Nous avons choisi de retranscrire ici trois extraits particulièrement pertinents :
Extrait n°1 – interview de Joseph Stiglitz, prix Nobel d’Économie (4) :

« Il y a eu une période de plusieurs décennies, après la Dépression et la Seconde Guerre mondiale, durant laquelle a été mise en place une régulation très encadrée et cela a marché. Ces textes empêchaient la formation d’énormes bulles. Il n’y a plus eu de crise financière pendant 30 ans (5). Ensuite, sous l’influence du fondamentalisme du marché, avec des marchés qui s’auto-alimentent, avec Thatcher et Reagan, on s’est débarrassé de ces régulations. L’argument masse était : pourquoi régulier s’il n’y a plus de crise ? Alors que c’était ces régulations qui empêchaient le retour de la crise. Une fois que nous nous sommes débarrassés des régulations, on a vu une bonne centaine de crises dans le monde depuis 1980. »

*Consigne 1:*
Recopiez intégralement le texte sur la régulation financière, sans y changer un mot.
Le texte et les entrées n'ont aucun rapport entre eux.

*Jeu de données:*

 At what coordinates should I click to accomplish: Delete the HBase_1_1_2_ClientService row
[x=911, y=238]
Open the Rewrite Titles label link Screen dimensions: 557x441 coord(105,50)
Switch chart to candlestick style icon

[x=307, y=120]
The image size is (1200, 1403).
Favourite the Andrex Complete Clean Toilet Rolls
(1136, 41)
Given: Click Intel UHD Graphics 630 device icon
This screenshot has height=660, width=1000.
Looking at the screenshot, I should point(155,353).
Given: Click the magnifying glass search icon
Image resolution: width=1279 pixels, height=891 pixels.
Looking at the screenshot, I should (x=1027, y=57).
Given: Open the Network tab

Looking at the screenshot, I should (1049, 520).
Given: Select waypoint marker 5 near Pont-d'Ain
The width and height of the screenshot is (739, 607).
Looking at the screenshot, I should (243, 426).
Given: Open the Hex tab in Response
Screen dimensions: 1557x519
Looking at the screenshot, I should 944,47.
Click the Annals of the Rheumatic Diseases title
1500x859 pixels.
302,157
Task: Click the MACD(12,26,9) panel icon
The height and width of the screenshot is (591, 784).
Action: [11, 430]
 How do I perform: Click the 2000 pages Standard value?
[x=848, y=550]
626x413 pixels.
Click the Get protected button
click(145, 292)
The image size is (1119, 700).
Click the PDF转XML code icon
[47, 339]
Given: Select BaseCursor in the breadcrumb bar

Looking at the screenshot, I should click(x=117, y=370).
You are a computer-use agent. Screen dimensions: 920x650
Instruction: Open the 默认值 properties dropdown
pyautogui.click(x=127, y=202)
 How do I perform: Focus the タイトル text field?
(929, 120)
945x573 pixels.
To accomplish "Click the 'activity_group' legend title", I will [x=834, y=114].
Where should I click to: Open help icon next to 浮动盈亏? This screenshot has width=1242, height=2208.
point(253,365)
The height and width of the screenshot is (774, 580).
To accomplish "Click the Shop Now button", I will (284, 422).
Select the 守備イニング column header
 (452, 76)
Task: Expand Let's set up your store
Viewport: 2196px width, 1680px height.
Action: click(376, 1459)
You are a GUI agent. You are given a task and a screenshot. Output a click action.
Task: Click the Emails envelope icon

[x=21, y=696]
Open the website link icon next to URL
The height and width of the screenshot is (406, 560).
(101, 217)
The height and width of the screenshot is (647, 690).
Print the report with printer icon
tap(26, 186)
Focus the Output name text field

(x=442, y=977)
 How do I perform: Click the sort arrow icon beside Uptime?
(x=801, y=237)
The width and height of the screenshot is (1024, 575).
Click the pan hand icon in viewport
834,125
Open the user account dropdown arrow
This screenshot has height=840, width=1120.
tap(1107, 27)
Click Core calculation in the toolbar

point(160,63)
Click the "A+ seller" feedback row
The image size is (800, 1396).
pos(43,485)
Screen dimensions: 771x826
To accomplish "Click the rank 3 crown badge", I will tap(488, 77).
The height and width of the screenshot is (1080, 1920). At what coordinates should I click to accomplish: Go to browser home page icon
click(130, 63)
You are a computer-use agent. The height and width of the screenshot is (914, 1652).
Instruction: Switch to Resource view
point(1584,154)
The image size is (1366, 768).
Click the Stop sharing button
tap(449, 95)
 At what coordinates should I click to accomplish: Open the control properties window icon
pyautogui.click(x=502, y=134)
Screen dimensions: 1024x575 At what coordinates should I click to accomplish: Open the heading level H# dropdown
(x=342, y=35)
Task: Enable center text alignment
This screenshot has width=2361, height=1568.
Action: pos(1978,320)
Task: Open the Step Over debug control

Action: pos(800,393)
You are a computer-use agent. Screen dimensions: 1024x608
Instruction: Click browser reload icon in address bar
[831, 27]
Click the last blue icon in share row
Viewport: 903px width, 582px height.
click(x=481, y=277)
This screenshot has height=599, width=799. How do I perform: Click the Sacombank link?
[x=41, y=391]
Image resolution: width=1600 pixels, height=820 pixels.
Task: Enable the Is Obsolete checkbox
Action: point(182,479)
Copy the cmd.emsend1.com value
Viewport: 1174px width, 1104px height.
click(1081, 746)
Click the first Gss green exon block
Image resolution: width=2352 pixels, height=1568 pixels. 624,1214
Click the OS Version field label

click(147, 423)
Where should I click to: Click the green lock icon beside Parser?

*Consigne 2:*
Dans les entrées, reproduisez tout ce qui va de la ligne contenant « The height and width of the screenshot is (647, 690). » jusqu'à la ligne contenant « click(130, 63) », ces deux lignes comprises, sans rien y changer.

*Réponse complète 1:*
Nous avons choisi de retranscrire ici trois extraits particulièrement pertinents :
Extrait n°1 – interview de Joseph Stiglitz, prix Nobel d’Économie (4) :

« Il y a eu une période de plusieurs décennies, après la Dépression et la Seconde Guerre mondiale, durant laquelle a été mise en place une régulation très encadrée et cela a marché. Ces textes empêchaient la formation d’énormes bulles. Il n’y a plus eu de crise financière pendant 30 ans (5). Ensuite, sous l’influence du fondamentalisme du marché, avec des marchés qui s’auto-alimentent, avec Thatcher et Reagan, on s’est débarrassé de ces régulations. L’argument masse était : pourquoi régulier s’il n’y a plus de crise ? Alors que c’était ces régulations qui empêchaient le retour de la crise. Une fois que nous nous sommes débarrassés des régulations, on a vu une bonne centaine de crises dans le monde depuis 1980. »

*Réponse complète 2:*
The height and width of the screenshot is (647, 690).
Print the report with printer icon
tap(26, 186)
Focus the Output name text field

(x=442, y=977)
 How do I perform: Click the sort arrow icon beside Uptime?
(x=801, y=237)
The width and height of the screenshot is (1024, 575).
Click the pan hand icon in viewport
834,125
Open the user account dropdown arrow
This screenshot has height=840, width=1120.
tap(1107, 27)
Click Core calculation in the toolbar

point(160,63)
Click the "A+ seller" feedback row
The image size is (800, 1396).
pos(43,485)
Screen dimensions: 771x826
To accomplish "Click the rank 3 crown badge", I will tap(488, 77).
The height and width of the screenshot is (1080, 1920). At what coordinates should I click to accomplish: Go to browser home page icon
click(130, 63)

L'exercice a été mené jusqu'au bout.